▶ WORK TO COMPLETE: Each entry must be copied exactly, without omission.

▶ Records drawn from a dataset:
▼
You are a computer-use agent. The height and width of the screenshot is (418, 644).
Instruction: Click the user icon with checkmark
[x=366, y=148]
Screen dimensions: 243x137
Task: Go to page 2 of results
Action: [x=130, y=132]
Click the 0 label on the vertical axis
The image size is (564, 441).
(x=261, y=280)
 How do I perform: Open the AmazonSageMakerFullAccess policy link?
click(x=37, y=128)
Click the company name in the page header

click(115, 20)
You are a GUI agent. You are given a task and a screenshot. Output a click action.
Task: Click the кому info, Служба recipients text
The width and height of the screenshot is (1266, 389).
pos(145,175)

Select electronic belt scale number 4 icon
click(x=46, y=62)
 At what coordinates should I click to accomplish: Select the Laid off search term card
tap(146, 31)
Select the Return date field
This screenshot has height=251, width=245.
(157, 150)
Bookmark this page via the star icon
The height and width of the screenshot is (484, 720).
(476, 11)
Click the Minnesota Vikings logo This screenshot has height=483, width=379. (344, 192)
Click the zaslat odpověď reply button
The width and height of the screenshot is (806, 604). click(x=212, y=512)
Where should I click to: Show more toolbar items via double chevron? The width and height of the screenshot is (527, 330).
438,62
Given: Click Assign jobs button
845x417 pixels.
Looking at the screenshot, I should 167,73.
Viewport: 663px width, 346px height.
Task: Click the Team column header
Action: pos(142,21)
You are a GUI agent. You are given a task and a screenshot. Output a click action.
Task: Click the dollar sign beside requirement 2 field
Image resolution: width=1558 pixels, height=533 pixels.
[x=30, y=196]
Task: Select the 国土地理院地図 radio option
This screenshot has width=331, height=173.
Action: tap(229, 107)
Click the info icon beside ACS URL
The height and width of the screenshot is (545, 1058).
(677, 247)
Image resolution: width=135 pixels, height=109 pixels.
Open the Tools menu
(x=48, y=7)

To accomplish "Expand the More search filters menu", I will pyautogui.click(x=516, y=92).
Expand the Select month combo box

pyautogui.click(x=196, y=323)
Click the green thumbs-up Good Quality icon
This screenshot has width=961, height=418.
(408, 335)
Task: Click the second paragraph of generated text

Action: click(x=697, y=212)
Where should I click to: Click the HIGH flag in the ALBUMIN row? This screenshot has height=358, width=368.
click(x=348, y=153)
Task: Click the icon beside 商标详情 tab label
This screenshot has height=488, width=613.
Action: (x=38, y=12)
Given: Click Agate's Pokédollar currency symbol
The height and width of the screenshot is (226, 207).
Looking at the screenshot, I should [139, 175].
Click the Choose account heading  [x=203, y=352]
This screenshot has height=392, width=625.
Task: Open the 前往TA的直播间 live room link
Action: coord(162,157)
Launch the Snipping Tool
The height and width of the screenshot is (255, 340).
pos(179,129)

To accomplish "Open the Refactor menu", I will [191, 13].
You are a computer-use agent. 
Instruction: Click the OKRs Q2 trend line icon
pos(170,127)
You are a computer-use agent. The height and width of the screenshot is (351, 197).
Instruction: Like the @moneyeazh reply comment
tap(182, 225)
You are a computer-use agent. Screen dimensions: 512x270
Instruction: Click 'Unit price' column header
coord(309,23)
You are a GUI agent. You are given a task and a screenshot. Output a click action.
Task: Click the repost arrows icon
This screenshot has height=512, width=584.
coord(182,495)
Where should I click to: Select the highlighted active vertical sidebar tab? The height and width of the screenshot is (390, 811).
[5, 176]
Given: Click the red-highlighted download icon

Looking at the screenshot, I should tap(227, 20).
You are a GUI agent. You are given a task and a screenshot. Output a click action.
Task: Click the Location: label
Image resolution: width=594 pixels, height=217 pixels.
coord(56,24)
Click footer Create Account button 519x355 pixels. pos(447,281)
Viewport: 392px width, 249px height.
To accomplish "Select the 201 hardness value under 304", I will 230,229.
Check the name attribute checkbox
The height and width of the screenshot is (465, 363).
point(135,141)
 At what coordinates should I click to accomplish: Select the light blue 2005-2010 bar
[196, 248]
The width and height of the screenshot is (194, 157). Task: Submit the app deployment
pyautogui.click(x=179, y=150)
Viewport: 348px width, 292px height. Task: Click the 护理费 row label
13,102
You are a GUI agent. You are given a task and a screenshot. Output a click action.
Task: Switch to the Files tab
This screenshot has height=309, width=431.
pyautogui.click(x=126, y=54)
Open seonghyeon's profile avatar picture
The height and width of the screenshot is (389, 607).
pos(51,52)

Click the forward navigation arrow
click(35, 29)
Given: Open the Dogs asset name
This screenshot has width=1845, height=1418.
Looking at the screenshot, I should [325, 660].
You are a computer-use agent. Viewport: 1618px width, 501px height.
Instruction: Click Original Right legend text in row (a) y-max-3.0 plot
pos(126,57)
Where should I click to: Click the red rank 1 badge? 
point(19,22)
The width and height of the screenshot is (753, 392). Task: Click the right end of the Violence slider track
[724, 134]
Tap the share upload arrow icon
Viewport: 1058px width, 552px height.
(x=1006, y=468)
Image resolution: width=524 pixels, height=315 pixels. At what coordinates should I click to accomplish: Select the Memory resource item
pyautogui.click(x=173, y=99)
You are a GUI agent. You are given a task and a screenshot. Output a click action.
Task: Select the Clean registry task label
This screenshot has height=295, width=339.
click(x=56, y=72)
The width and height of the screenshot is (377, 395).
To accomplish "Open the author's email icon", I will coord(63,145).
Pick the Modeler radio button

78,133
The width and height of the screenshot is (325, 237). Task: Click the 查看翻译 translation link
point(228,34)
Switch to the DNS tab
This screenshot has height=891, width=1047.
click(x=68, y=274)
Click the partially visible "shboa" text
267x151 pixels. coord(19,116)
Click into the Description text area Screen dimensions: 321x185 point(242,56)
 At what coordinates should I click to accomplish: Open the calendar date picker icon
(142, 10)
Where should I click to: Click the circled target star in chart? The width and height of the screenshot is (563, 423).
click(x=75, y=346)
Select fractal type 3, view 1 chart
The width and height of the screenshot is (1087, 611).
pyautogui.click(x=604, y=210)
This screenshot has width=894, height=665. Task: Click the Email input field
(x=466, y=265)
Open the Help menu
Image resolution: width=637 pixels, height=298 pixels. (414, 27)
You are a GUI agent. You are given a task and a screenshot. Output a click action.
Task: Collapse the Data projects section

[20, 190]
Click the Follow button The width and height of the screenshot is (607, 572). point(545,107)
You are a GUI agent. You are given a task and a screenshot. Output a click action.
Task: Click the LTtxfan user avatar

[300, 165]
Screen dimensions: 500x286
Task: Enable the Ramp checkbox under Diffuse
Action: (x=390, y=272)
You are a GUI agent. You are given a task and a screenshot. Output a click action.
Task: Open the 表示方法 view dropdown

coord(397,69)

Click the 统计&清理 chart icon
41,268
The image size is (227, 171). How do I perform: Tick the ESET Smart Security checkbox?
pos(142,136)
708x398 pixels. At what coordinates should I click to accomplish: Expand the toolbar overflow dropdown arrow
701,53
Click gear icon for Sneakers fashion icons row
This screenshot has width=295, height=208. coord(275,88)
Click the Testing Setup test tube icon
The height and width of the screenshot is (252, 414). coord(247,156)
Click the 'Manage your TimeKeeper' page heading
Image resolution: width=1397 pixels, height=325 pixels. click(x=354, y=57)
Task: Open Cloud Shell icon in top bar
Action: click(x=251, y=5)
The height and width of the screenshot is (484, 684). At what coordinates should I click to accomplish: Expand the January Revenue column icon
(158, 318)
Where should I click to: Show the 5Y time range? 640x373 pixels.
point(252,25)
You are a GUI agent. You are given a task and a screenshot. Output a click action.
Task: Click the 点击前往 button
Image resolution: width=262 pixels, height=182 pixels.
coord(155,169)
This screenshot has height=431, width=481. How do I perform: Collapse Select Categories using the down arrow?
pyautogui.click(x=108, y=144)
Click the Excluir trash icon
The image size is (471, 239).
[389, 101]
▲
▶ ANSWER SECTION:
You are a computer-use agent. The height and width of the screenshot is (418, 644).
Instruction: Click the user icon with checkmark
[x=366, y=148]
Screen dimensions: 243x137
Task: Go to page 2 of results
Action: [x=130, y=132]
Click the 0 label on the vertical axis
The image size is (564, 441).
(x=261, y=280)
 How do I perform: Open the AmazonSageMakerFullAccess policy link?
click(x=37, y=128)
Click the company name in the page header

click(115, 20)
You are a GUI agent. You are given a task and a screenshot. Output a click action.
Task: Click the кому info, Служба recipients text
The width and height of the screenshot is (1266, 389).
pos(145,175)

Select electronic belt scale number 4 icon
click(x=46, y=62)
 At what coordinates should I click to accomplish: Select the Laid off search term card
tap(146, 31)
Select the Return date field
This screenshot has height=251, width=245.
(157, 150)
Bookmark this page via the star icon
The height and width of the screenshot is (484, 720).
(476, 11)
Click the Minnesota Vikings logo This screenshot has height=483, width=379. (344, 192)
Click the zaslat odpověď reply button
The width and height of the screenshot is (806, 604). click(x=212, y=512)
Where should I click to: Show more toolbar items via double chevron? The width and height of the screenshot is (527, 330).
438,62
Given: Click Assign jobs button
845x417 pixels.
Looking at the screenshot, I should 167,73.
Viewport: 663px width, 346px height.
Task: Click the Team column header
Action: pos(142,21)
You are a GUI agent. You are given a task and a screenshot. Output a click action.
Task: Click the dollar sign beside requirement 2 field
Image resolution: width=1558 pixels, height=533 pixels.
[x=30, y=196]
Task: Select the 国土地理院地図 radio option
This screenshot has width=331, height=173.
Action: tap(229, 107)
Click the info icon beside ACS URL
The height and width of the screenshot is (545, 1058).
(677, 247)
Image resolution: width=135 pixels, height=109 pixels.
Open the Tools menu
(x=48, y=7)

To accomplish "Expand the More search filters menu", I will pyautogui.click(x=516, y=92).
Expand the Select month combo box

pyautogui.click(x=196, y=323)
Click the green thumbs-up Good Quality icon
This screenshot has width=961, height=418.
(408, 335)
Task: Click the second paragraph of generated text

Action: click(x=697, y=212)
Where should I click to: Click the HIGH flag in the ALBUMIN row? This screenshot has height=358, width=368.
click(x=348, y=153)
Task: Click the icon beside 商标详情 tab label
This screenshot has height=488, width=613.
Action: (x=38, y=12)
Given: Click Agate's Pokédollar currency symbol
The height and width of the screenshot is (226, 207).
Looking at the screenshot, I should [139, 175].
Click the Choose account heading  [x=203, y=352]
This screenshot has height=392, width=625.
Task: Open the 前往TA的直播间 live room link
Action: coord(162,157)
Launch the Snipping Tool
The height and width of the screenshot is (255, 340).
pos(179,129)

To accomplish "Open the Refactor menu", I will [191, 13].
You are a computer-use agent. 
Instruction: Click the OKRs Q2 trend line icon
pos(170,127)
You are a computer-use agent. The height and width of the screenshot is (351, 197).
Instruction: Like the @moneyeazh reply comment
tap(182, 225)
You are a computer-use agent. Screen dimensions: 512x270
Instruction: Click 'Unit price' column header
coord(309,23)
You are a GUI agent. You are given a task and a screenshot. Output a click action.
Task: Click the repost arrows icon
This screenshot has height=512, width=584.
coord(182,495)
Where should I click to: Select the highlighted active vertical sidebar tab? The height and width of the screenshot is (390, 811).
[5, 176]
Given: Click the red-highlighted download icon

Looking at the screenshot, I should tap(227, 20).
You are a GUI agent. You are given a task and a screenshot. Output a click action.
Task: Click the Location: label
Image resolution: width=594 pixels, height=217 pixels.
coord(56,24)
Click footer Create Account button 519x355 pixels. pos(447,281)
Viewport: 392px width, 249px height.
To accomplish "Select the 201 hardness value under 304", I will 230,229.
Check the name attribute checkbox
The height and width of the screenshot is (465, 363).
point(135,141)
 At what coordinates should I click to accomplish: Select the light blue 2005-2010 bar
[196, 248]
The width and height of the screenshot is (194, 157). Task: Submit the app deployment
pyautogui.click(x=179, y=150)
Viewport: 348px width, 292px height. Task: Click the 护理费 row label
13,102
You are a GUI agent. You are given a task and a screenshot. Output a click action.
Task: Switch to the Files tab
This screenshot has height=309, width=431.
pyautogui.click(x=126, y=54)
Open seonghyeon's profile avatar picture
The height and width of the screenshot is (389, 607).
pos(51,52)

Click the forward navigation arrow
click(35, 29)
Given: Open the Dogs asset name
This screenshot has width=1845, height=1418.
Looking at the screenshot, I should [325, 660].
You are a computer-use agent. Viewport: 1618px width, 501px height.
Instruction: Click Original Right legend text in row (a) y-max-3.0 plot
pos(126,57)
Where should I click to: Click the red rank 1 badge? 
point(19,22)
The width and height of the screenshot is (753, 392). Task: Click the right end of the Violence slider track
[724, 134]
Tap the share upload arrow icon
Viewport: 1058px width, 552px height.
(x=1006, y=468)
Image resolution: width=524 pixels, height=315 pixels. At what coordinates should I click to accomplish: Select the Memory resource item
pyautogui.click(x=173, y=99)
You are a GUI agent. You are given a task and a screenshot. Output a click action.
Task: Select the Clean registry task label
This screenshot has height=295, width=339.
click(x=56, y=72)
The width and height of the screenshot is (377, 395).
To accomplish "Open the author's email icon", I will coord(63,145).
Pick the Modeler radio button

78,133
The width and height of the screenshot is (325, 237). Task: Click the 查看翻译 translation link
point(228,34)
Switch to the DNS tab
This screenshot has height=891, width=1047.
click(x=68, y=274)
Click the partially visible "shboa" text
267x151 pixels. coord(19,116)
Click into the Description text area Screen dimensions: 321x185 point(242,56)
 At what coordinates should I click to accomplish: Open the calendar date picker icon
(142, 10)
Where should I click to: Click the circled target star in chart? The width and height of the screenshot is (563, 423).
click(x=75, y=346)
Select fractal type 3, view 1 chart
The width and height of the screenshot is (1087, 611).
pyautogui.click(x=604, y=210)
This screenshot has width=894, height=665. Task: Click the Email input field
(x=466, y=265)
Open the Help menu
Image resolution: width=637 pixels, height=298 pixels. (414, 27)
You are a GUI agent. You are given a task and a screenshot. Output a click action.
Task: Collapse the Data projects section

[20, 190]
Click the Follow button The width and height of the screenshot is (607, 572). point(545,107)
You are a GUI agent. You are given a task and a screenshot. Output a click action.
Task: Click the LTtxfan user avatar

[300, 165]
Screen dimensions: 500x286
Task: Enable the Ramp checkbox under Diffuse
Action: (x=390, y=272)
You are a GUI agent. You are given a task and a screenshot. Output a click action.
Task: Open the 表示方法 view dropdown

coord(397,69)

Click the 统计&清理 chart icon
41,268
The image size is (227, 171). How do I perform: Tick the ESET Smart Security checkbox?
pos(142,136)
708x398 pixels. At what coordinates should I click to accomplish: Expand the toolbar overflow dropdown arrow
701,53
Click gear icon for Sneakers fashion icons row
This screenshot has width=295, height=208. coord(275,88)
Click the Testing Setup test tube icon
The height and width of the screenshot is (252, 414). coord(247,156)
Click the 'Manage your TimeKeeper' page heading
Image resolution: width=1397 pixels, height=325 pixels. click(x=354, y=57)
Task: Open Cloud Shell icon in top bar
Action: click(x=251, y=5)
The height and width of the screenshot is (484, 684). At what coordinates should I click to accomplish: Expand the January Revenue column icon
(158, 318)
Where should I click to: Show the 5Y time range? 640x373 pixels.
point(252,25)
You are a GUI agent. You are given a task and a screenshot. Output a click action.
Task: Click the 点击前往 button
Image resolution: width=262 pixels, height=182 pixels.
coord(155,169)
This screenshot has height=431, width=481. How do I perform: Collapse Select Categories using the down arrow?
pyautogui.click(x=108, y=144)
Click the Excluir trash icon
The image size is (471, 239).
[389, 101]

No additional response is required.